- Written task: Write out the lines of the records below, from the line that contains "Viewport: 544px width, 532px height." up to and including the line that contains "The height and width of the screenshot is (660, 666).", keeping each line identical.

Source data:

════

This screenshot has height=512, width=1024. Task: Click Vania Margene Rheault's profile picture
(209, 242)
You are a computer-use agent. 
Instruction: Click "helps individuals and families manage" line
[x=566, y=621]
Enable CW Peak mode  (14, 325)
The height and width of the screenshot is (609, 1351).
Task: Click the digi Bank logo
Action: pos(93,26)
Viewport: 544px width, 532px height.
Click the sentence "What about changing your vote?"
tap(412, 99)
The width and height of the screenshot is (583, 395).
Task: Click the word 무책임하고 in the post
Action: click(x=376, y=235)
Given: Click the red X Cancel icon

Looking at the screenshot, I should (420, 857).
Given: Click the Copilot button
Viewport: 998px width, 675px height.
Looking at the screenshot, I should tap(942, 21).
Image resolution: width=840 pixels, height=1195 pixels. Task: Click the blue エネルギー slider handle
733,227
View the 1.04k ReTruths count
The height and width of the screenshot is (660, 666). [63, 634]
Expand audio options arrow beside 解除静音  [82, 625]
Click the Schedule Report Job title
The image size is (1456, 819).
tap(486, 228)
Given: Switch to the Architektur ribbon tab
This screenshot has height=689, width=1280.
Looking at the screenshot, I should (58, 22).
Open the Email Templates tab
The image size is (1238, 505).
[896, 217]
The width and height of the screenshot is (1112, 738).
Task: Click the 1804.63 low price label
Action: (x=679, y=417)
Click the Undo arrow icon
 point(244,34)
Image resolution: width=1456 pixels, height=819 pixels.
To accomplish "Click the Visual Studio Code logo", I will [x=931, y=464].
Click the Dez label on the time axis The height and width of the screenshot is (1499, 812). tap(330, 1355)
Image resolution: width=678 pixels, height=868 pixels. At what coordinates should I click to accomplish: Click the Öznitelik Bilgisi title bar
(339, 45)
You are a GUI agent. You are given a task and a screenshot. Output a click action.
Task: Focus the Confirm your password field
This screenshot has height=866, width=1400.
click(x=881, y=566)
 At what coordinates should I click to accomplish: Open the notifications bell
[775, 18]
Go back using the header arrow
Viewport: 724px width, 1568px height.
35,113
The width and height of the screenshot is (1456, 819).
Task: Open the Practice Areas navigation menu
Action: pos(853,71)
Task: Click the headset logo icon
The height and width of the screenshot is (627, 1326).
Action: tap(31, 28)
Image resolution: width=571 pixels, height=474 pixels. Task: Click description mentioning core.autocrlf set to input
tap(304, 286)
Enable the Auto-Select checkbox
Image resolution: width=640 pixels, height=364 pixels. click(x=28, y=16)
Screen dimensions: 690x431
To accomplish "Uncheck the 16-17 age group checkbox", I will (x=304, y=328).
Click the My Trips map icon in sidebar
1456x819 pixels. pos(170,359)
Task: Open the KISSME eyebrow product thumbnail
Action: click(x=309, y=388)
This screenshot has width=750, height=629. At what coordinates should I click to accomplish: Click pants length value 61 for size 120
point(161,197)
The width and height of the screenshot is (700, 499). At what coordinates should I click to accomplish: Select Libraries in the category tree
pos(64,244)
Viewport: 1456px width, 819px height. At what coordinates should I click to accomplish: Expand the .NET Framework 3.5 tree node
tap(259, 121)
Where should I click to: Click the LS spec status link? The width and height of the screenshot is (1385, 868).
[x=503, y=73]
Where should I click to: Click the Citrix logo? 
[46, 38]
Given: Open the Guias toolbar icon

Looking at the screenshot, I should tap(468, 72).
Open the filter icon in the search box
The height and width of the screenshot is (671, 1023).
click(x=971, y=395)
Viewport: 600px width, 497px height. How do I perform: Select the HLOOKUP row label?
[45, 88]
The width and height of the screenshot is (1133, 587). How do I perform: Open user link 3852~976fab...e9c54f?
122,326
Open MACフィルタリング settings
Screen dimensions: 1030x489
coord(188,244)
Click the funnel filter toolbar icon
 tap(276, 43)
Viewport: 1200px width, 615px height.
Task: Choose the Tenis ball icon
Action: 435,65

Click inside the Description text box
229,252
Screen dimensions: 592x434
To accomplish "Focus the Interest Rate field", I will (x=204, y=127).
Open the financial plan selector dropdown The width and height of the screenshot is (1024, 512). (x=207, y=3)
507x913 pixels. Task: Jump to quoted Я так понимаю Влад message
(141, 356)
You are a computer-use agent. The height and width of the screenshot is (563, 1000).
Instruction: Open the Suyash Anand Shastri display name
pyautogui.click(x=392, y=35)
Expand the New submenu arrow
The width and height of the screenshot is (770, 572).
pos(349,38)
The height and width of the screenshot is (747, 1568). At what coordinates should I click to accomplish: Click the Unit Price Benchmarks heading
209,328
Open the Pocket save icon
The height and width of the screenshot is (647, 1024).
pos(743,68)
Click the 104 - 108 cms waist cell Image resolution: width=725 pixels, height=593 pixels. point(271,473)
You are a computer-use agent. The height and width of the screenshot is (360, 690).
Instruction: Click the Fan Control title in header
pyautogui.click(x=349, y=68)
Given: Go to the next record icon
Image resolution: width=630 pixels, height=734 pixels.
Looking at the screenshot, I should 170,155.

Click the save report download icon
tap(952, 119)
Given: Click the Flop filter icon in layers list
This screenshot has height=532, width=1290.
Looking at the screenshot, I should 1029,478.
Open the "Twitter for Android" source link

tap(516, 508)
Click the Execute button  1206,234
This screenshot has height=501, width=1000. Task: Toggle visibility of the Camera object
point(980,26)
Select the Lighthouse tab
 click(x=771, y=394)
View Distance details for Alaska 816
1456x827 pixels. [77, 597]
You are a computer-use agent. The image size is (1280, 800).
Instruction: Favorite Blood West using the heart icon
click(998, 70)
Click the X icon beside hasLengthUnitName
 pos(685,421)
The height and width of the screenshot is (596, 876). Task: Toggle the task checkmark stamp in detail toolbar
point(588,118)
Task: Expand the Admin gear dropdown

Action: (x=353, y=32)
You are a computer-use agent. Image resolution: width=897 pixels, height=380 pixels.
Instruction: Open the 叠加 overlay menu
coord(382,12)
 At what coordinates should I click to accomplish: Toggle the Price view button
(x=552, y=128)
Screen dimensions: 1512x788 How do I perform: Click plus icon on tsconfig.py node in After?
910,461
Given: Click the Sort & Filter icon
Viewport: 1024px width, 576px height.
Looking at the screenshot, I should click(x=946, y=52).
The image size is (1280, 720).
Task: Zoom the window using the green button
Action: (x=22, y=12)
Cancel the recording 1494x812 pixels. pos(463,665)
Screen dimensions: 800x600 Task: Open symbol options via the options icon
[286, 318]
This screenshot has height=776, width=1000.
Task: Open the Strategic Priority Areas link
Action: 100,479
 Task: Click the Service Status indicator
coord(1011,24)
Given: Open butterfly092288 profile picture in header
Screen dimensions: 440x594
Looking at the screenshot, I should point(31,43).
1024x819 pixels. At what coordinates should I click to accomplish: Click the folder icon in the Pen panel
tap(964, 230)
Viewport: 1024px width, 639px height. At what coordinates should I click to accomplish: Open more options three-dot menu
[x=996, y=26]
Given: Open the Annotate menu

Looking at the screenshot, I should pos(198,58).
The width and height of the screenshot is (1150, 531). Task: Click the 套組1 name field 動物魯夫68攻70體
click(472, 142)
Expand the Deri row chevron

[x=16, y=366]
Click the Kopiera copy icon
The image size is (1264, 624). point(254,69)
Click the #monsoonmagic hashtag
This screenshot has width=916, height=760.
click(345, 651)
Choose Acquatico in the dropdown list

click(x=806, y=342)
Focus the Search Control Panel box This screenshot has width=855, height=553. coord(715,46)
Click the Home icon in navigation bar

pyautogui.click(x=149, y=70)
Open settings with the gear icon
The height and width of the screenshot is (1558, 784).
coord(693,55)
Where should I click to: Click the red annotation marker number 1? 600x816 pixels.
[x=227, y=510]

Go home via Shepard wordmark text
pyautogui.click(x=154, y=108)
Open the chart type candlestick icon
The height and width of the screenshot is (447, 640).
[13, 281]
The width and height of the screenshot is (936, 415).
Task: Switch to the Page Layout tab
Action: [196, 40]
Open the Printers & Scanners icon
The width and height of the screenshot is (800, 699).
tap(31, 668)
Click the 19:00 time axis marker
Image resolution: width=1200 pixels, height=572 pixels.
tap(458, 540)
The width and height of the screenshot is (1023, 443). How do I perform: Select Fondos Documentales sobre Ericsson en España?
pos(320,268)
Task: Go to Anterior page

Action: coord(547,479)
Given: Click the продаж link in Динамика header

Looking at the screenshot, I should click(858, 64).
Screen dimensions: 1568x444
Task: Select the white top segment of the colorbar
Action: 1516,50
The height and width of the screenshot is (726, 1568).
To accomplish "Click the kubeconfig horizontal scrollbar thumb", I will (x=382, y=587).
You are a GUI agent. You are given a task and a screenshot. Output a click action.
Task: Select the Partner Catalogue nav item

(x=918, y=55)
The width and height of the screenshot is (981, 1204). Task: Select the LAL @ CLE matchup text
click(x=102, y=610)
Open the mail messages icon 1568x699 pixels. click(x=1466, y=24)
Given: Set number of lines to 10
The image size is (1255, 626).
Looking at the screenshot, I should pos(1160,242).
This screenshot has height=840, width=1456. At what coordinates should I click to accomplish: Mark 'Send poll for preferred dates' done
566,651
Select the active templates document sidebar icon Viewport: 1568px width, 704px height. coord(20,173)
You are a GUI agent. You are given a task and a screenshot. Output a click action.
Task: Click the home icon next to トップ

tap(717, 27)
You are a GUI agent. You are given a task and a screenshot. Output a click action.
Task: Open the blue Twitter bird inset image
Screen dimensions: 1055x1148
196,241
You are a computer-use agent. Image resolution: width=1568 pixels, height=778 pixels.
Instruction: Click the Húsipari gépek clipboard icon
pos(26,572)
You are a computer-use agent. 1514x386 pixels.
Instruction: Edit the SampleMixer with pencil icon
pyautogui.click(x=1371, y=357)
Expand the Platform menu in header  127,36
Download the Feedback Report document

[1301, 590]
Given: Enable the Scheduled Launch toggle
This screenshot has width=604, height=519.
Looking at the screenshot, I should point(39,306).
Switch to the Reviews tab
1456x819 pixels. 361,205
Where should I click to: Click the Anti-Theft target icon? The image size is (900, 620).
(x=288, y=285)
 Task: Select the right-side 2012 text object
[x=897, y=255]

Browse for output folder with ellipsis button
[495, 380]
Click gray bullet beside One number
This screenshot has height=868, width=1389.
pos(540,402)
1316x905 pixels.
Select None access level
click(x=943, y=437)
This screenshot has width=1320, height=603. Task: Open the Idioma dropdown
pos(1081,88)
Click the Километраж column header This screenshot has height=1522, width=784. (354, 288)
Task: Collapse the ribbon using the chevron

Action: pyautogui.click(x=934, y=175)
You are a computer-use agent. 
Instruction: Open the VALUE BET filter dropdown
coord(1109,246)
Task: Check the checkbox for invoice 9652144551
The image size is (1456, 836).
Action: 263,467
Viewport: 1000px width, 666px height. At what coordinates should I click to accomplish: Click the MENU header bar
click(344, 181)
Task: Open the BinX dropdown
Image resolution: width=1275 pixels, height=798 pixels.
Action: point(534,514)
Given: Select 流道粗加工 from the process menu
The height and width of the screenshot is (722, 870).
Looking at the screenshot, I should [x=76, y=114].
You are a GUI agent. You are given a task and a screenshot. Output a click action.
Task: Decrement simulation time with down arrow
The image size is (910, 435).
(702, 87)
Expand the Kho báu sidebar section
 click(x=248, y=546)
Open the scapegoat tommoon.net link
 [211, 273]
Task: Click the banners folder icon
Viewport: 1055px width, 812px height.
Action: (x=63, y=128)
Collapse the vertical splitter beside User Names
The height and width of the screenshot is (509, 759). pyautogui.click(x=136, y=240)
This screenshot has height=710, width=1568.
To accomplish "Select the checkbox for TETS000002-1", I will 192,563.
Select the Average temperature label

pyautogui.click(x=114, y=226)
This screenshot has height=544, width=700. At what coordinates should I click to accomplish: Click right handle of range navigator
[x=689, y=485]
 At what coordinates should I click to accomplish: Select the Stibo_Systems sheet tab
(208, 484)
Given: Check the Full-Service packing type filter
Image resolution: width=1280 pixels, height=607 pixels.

════

- Exercise answer:
Viewport: 544px width, 532px height.
Click the sentence "What about changing your vote?"
tap(412, 99)
The width and height of the screenshot is (583, 395).
Task: Click the word 무책임하고 in the post
Action: click(x=376, y=235)
Given: Click the red X Cancel icon

Looking at the screenshot, I should (420, 857).
Given: Click the Copilot button
Viewport: 998px width, 675px height.
Looking at the screenshot, I should tap(942, 21).
Image resolution: width=840 pixels, height=1195 pixels. Task: Click the blue エネルギー slider handle
733,227
View the 1.04k ReTruths count
The height and width of the screenshot is (660, 666). [63, 634]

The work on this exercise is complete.